会えてうれしいよ、と男が差し出した右手をバーナビーはニコリともせずに握り返した。

「さあ、挨拶はこれくらいにしてさっそく食事を始めようか」

男の言葉と共に白ワインが各自のグラスに注がれる。
やがて貸し切り状態の店内に、乾杯の声とグラスの重なる音が静かに響き渡った。

「‥いただきまーす!」
「‥タイガーさん、そのナイフとフォークは違います」

小声で指摘され、虎徹が慌ててバーナビーを見る。

「え?これ使ったらダメなのか?」
「こういう場合、基本的にナイフとフォークは外側から使っていくんですよ」
「そうなのか?お前よく知ってんなあ」
「知ってて当然のテーブルマナーです」

呆れたような口調でバーナビーが言うと、虎徹はムッと口を尖らせた。
そんな二人の様子を見て笑う男と当たり障りのない話題で盛り上がり、瞬く間に時間が過ぎていった。


「さて、食事も済んだことだしそろそろ‥」

思わせぶりにそう言って、男は虎徹に目配せする。

「行こうか、ワイルドタイガー」
「……」

無意識に虎徹は体を強ばらせ、膝の上に乗せた手を強く握り締めた。

「バーナビー、君は帰っていいよ。後は二人でゆっくり過ごしたい」

バーナビーが何も知らないと思い込んでいる男は席を立つと虎徹の側に回り込み、その肩に触れた。
瞬間、バーナビーが冷めた目で男を見つめる。

「隠す必要はありませんよ。あなたがこの後、ワイルドタイガーと何をするのか‥」
「……」
「僕は知っています」

終始にこやかだった男が目を細める。
その口調がガラリと変わった。

「…君は何を言ってるのかな?いや、何が言いたい?」

警戒も露わな男にバーナビーは口元を歪めて今度は虎徹を見た。

「別に止める気も、咎めるつもりもありません。

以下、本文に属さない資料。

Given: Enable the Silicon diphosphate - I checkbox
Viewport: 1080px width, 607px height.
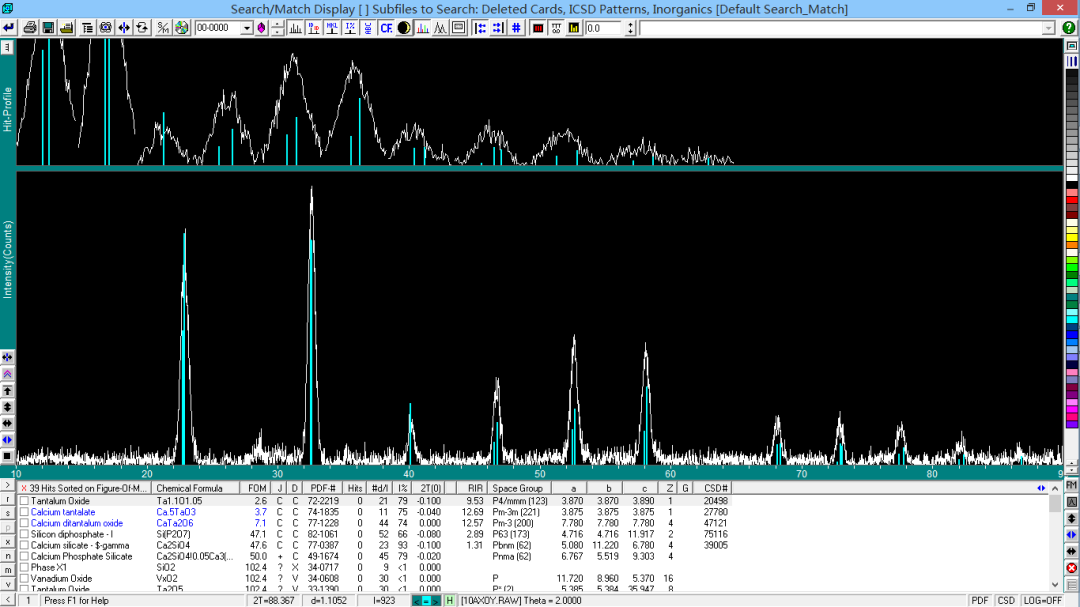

ただ、こういうことはこれきりにしてもらえませんか?」
「ほう…君はすべて知った上で今夜一回限りにしてほしいと、そう言うんだね」
「はい」
「それは脅しかな?」
「…どう取って頂いてもかまいません。それはあなたの自由ですから」
「なるほど…」

二人のやり取りを不安げに見守っていた虎徹の顔色が変わる。
悔しそうに唇を噛み締めた彼は視線を床へと落とした。

「それとマイルズさん、もう一つ‥」
「まだ何か条件があるのかい?」
「その場に僕も同席させて欲しいんです」

バーナビーの言葉に男は驚いた様子で目を見開いた。
そして、それ以上にショックだったのか、隣に立つ虎徹の顔は完全に色を無くしていた。